There is something else that has stuck out in the article to me. Now, this speculation factors in that the informant is entirely truthful, so take that as you will. So here are a few excerpts from the article, my emphasis added: See if you know where I am headed:
"Our confidential source said he's been involved in dog fighting for more than 30 years, He has trained and fought -- by his estimation -- about 2,000 pit bulls and was poised to tell "Outside the Lines" about the time in 2000 when his dog squared off against a dog owned by someone he referred to as one of the "heavyweights" of the dog fighting world: Atlanta Falcons quarterback Mike Vick."
"Then he started, you know, waving money," the source said. "He was betting with everybody … He said he got $5,000. He said he's betting on his animal."
"American pit bull terriers account for 99 percent of the species involved in dog fighting, and a pit bull puppy can cost as much as $5,000. An average dog fight carries a $10,000 purse."
Now, if that does not connect the dots for you as to where I am headed I understand: I didn't see it at first either. Things will become a lot more clearer if you go to Vick's player card at ESPN, where you will see...

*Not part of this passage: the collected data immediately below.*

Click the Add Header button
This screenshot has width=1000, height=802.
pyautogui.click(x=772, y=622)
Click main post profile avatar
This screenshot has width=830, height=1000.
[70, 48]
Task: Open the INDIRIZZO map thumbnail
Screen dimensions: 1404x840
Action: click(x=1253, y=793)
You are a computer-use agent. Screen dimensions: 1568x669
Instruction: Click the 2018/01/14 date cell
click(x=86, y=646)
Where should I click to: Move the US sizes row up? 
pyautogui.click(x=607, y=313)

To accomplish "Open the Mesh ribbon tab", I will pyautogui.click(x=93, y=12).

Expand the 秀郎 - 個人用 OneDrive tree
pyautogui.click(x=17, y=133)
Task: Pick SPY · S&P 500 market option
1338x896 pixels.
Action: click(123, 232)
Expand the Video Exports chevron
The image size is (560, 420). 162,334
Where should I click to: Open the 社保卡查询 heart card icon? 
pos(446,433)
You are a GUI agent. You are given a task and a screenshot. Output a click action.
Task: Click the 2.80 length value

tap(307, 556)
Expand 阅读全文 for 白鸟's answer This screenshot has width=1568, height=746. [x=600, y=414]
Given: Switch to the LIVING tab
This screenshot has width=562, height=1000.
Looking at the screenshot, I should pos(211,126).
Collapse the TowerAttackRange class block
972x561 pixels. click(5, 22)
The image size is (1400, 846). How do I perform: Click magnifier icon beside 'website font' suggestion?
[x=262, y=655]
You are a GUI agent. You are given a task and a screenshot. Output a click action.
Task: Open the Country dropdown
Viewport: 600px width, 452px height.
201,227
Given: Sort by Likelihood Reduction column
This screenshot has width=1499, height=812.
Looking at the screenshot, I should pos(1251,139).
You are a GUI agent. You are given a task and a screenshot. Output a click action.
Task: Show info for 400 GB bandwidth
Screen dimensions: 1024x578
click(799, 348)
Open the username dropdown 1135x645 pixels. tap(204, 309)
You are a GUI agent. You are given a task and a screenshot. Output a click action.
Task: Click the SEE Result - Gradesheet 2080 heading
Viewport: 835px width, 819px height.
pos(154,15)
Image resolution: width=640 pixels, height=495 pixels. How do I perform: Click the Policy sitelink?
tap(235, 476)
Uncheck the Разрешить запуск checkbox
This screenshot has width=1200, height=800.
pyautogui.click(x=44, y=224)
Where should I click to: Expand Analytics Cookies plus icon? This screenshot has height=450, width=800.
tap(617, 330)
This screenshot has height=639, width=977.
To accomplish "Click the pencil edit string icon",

"Drafted: Year: 2001 Round:1 Pick:1, Falcons"
You see now? If the informant is to be believed, Vick was fighting pit bulls while still in college. Pit bulls that would have 1.) been years in breeding and training and 2.) according to the report would have cost thousands of dollars to buy. And on top of that, Vick is accused not only of having a dog in this 2000 fight, but also at least $5,000 in betting money to throw around. As a recent college grad let me state the obvious: college juniors do not have 5 large to drop on a puppy, nor do they have another 5 large to bet on said puppy when it grows up. So what am I saying? Well, I think that if people are so game to go after Reggie Bush and his family to investigate whether they were accepting funds while Bush was in college, maybe they should also examine whether or not Vick was getting similar benefits. To be honest, if the allegations made in the article are true, Frank Beamer and company should be held responsible for a lack of administrative control if one of their players was getting thousands of dollars in benefits and committing felonies in his spare time.